Knowing the tropes each movie contains, as well as some basic information about the movies themselves, I can search for the answers to the following questions:

  1. Are there any “special” tropes that are seen a lot more / a lot less often in highly rated films?
  2. What are the most popular tropes in each film genre? Are there any of the tropes that are associated with good films in certain genres, but not so much for other genres?
  3. How has the usage of tropes changed with time? Which tropes are particularly trending now?
  4. Can trope profiles be an indicator of film rankings?

Preliminary Analysis

(The code for this preliminary analysis can be viewed in this Jupyter Notebook. )

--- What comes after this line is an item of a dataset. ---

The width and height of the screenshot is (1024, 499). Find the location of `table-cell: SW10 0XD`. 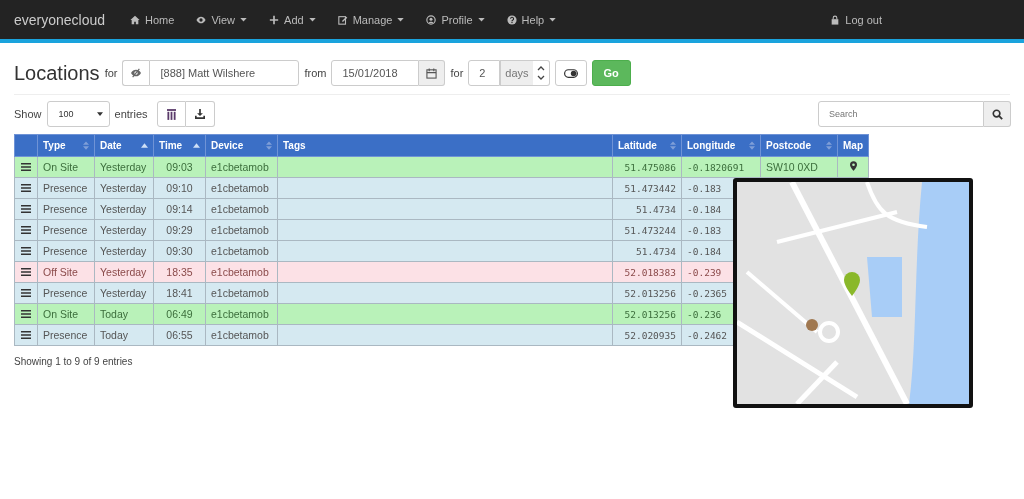

table-cell: SW10 0XD is located at coordinates (792, 167).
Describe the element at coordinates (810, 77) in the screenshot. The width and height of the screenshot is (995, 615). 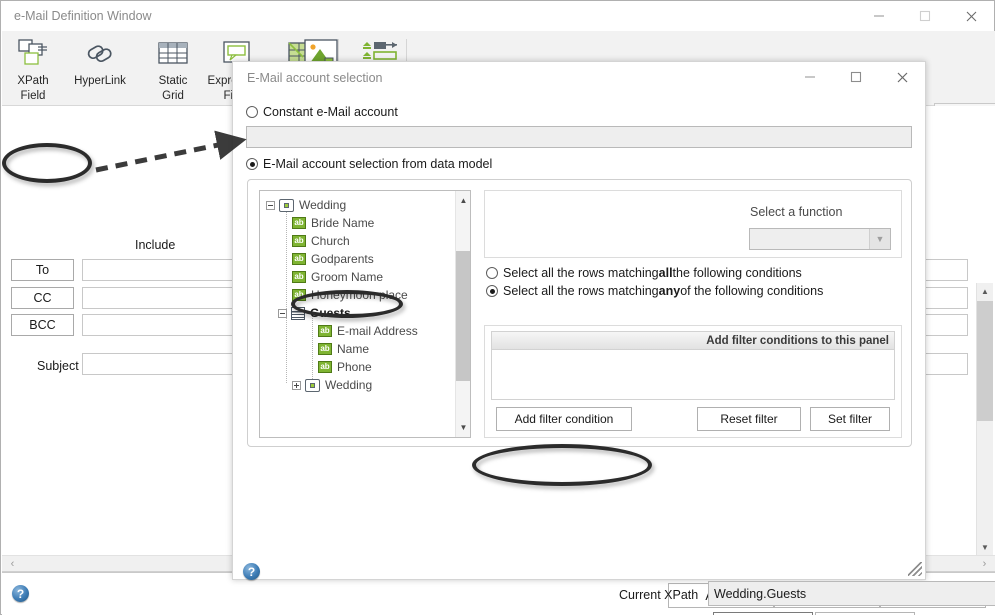
I see `dialog-minimize-icon` at that location.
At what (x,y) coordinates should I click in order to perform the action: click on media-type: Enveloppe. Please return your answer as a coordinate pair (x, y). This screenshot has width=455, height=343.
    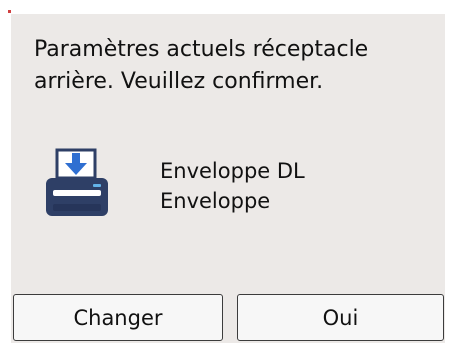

I wrote this script to extract only the data for movies (rather than books, games, etc.) from the DBTropes data set. This subset of data were then parsed using the rdflib library, resulting my desired dictionary that correlates movies with tropes they contain.

For exploratory data analysis, I examined the frequencies of tropes in two groups: (A) the “overall group”: tropes that appeared in at least one film in the DBTropes database; (B) the “top rated group”: a subgroup of the previous group, consisted of tropes that appeared in at least one film of the IMDB top 250 films. The plot below shows the difference of trope frequencies in each group:

png

In this scatter plot, each dot represent a trope. Each dot’s x value is its frequency among all films, while the y value is its frequency among the top rated films. The dots above the diagonal line of y = x (teal colored) are tropes that have higher frequency in the top rated films than in all the films, and the dots below the diagonal line (red colored) are tropes with lower frequency in the top rated films. While most of the dots locate around the diagonal line (meaning these tropes are not “special” – they are not overrepresented nor underrepresented in the top rated films), those that are farther from the diagonal line could be our candidates for “special” tropes.

Now let’s zoom in on the 25 most popular tropes among the IMDB top 250 films:

png

Clearly the pattern of frequency is different in the overall group. The red bars represent the tropes that are seen less often in top films (eg. the most popular trope, “Shout Out”); whereas the teal bars represent the tropes that are more commonly seen in top films (eg. “Oh Crap” – the top films are probably more intense!).

Altogether, I am confident that the answer to the aforementioned Question 1 is yes – we do have “special” tropes whose presence/absence are associated with film success. For the other three questions, I plan to perform the following analysis:

  • For Question 2: Analyze the frequencies of tropes in each genre.
  • For Question 3: Analyze the frequencies of tropes during each decade of releasing date. Fine tune the time period if needed. (It would be optimal to present the results of Q1-Q3 in an interactive visualization format, like a Tableu visualization or a web page/app, where the user can filter and highlight the film genre / year and tropes.)
  • For Question 4: Perform supervised learning with tropes (most likely, selected tropes) as features, IMDB rankings as targets. It is possible that other information of the film could be features too, such as genre and year. I plan to start from random forest algorithm.

All of the results will provide more insight on the domain knowledge about tropes in storytelling. It will benefit the users who want to find inspiration for their creative work, and understand the trend of trope usage.